Sicomines : le Parlement réclame des explications sur près de 948 millions USD destinés aux infrastructures

Le député national Flory Mapamboli demande au Gouvernement de clarifier la situation de près de 948 millions USD attendus dans le cadre du partenariat entre la RDC et Sicomines. Dans une question écrite adressée le 19 mai 2026 au ministre des Finances, Doudou Fwamba Likunde Li-Botayi, l’élu de Kasongo-Lunda s’interroge sur la mobilisation, la gestion et la traçabilité des fonds destinés aux infrastructures publiques.

Au centre de cette démarche figure l’avenant n°5 signé le 14 mars 2024 entre la RDC et Sicomines. Cet accord prévoit un décaissement immédiat de 300 millions USD à la signature, puis un financement annuel de 324 millions USD pour les infrastructures entre 2024 et 2040. Selon Flory Mapamboli, à la fin de l’exercice 2025, plus de 948 millions USD auraient déjà dû être mobilisés, notamment grâce à la hausse des cours du cuivre sur le marché international. Mais le député affirme qu’environ 450 millions USD n’auraient toujours pas été décaissés par Sicomines.

Des interrogations sur la gestion des fonds

Le député estime aussi que les 624 millions USD attendus dans le cadre du partenariat ne seraient visibles ni dans les recettes publiques de 2024 ni dans les dépenses d’investissement correspondantes. Pour lui, cette situation pose un problème de transparence budgétaire et de comptabilisation des ressources publiques. Il demande ainsi au Gouvernement de préciser les montants réellement dus, les sommes déjà versées, l’existence éventuelle d’un compte bancaire dédié et les mécanismes de contrôle utilisés pour suivre ces financements.

Dans sa correspondance, Flory Mapamboli évoque également une enveloppe additionnelle de 150 millions USD qui serait attendue depuis 2022. Il cite aussi plusieurs projets d’infrastructures qui seraient restés inachevés ou partiellement financés malgré les engagements pris dans le cadre du programme sino-congolais.

Cette nouvelle interpellation relance le débat autour du contrat Sicomines, souvent appelé « contrat chinois ». Conçu comme un mécanisme d’échange entre ressources minières et infrastructures, ce partenariat devait permettre à la RDC de financer des routes, des hôpitaux, des universités et d’autres ouvrages publics grâce aux revenus tirés de l’exploitation minière. Mais près de vingt ans après la signature initiale de la convention, les discussions persistent sur le volume réel des infrastructures réalisées, la valeur des minerais engagés et l’équilibre économique global du partenariat.

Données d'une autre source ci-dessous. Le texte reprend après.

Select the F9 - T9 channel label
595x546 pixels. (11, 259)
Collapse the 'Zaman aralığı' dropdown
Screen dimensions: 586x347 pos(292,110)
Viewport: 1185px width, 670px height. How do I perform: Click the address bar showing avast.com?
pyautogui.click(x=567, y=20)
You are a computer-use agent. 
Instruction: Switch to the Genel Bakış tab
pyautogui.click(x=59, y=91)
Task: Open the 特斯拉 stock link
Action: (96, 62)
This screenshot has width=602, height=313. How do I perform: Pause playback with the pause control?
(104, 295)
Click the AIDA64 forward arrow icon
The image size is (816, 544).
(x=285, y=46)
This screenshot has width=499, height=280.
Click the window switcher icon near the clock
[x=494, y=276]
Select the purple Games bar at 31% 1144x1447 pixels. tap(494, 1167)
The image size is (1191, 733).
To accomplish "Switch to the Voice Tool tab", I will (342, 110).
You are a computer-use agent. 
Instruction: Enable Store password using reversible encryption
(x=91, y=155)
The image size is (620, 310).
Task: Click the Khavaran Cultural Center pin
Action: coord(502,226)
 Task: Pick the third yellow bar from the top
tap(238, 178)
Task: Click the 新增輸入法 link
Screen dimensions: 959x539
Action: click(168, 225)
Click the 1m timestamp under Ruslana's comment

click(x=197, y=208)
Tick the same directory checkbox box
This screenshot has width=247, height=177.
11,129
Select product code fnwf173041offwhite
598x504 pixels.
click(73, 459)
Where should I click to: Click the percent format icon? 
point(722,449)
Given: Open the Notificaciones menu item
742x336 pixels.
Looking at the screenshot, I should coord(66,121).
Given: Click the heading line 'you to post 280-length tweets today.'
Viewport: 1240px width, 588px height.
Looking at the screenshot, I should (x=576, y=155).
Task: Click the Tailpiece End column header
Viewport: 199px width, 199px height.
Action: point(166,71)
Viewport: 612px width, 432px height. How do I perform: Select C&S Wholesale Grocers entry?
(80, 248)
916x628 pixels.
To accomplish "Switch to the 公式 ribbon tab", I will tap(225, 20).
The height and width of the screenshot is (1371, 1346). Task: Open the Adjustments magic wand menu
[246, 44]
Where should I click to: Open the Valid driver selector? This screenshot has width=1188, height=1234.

Le député critique aussi certaines exonérations fiscales accordées à Sicomines, notamment l’exemption de l’impôt spécial sur le profit excédentaire. Ce mécanisme devait permettre à l’État de récupérer une partie des revenus supplémentaires générés lorsque les prix du cuivre et du cobalt augmentent fortement sur les marchés internationaux.

Cette démarche parlementaire intervient alors que l’Agence de pilotage, de coordination et de suivi des conventions de collaboration (APCSC) a lancé en mars 2026 un audit technique et financier du programme sino-congolais. Les autorités expliquent que cette opération vise à obtenir une évaluation plus précise des flux financiers, des infrastructures livrées et des engagements encore en attente.

Pour les finances publiques congolaises, l’enjeu dépasse la seule question politique. Si les fonds liés au partenariat Sicomines ne sont pas correctement retracés dans les comptes de l’État, cela peut compliquer le suivi des dépenses publiques et réduire la visibilité sur l’impact réel du programme sur les infrastructures du pays.